**SET PROBLEM:**
Please update the records below by replacing "pixel" with "point", change nothing else, and leave the pictures out of your answer.

**RECORDS PROVIDED:**
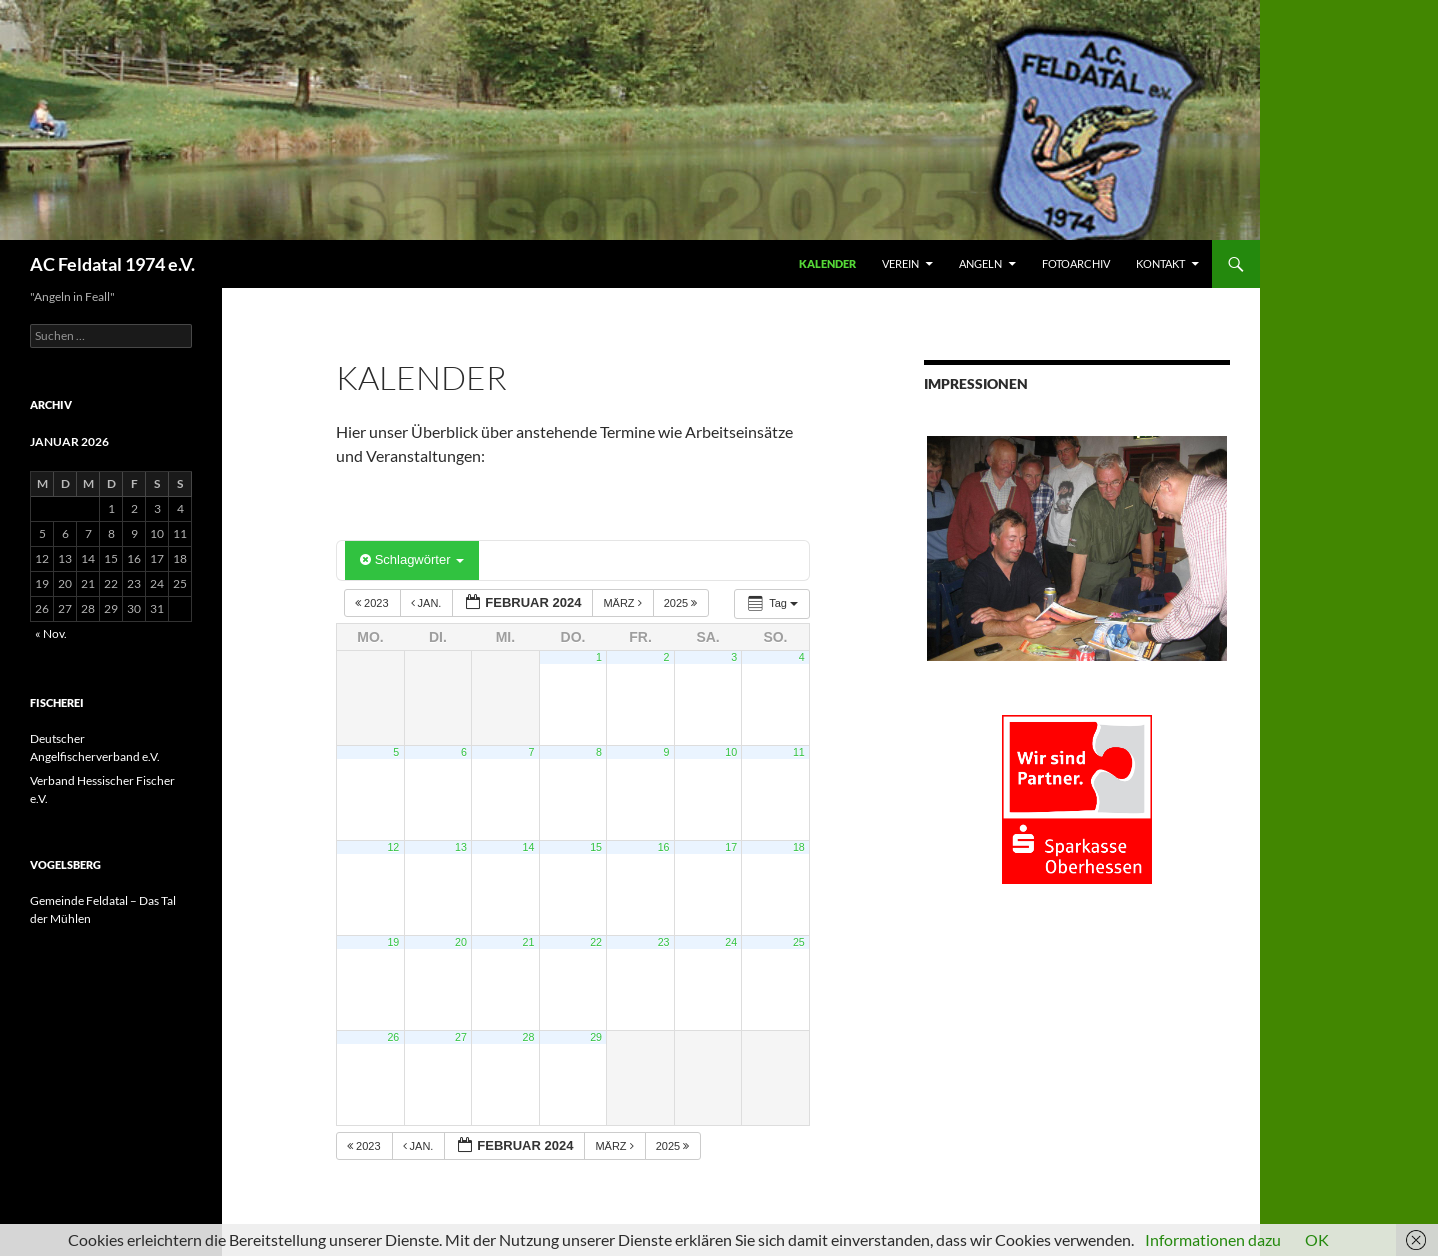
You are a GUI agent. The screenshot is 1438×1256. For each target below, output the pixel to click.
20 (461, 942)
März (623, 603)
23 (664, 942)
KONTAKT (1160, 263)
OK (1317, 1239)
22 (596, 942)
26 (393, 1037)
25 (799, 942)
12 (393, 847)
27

**THE RESULT:**
You are a GUI agent. The screenshot is 1438×1256. For each target below, output the point to click.
20 (461, 942)
März (623, 603)
23 (664, 942)
KONTAKT (1160, 263)
OK (1317, 1239)
22 (596, 942)
26 (393, 1037)
25 (799, 942)
12 (393, 847)
27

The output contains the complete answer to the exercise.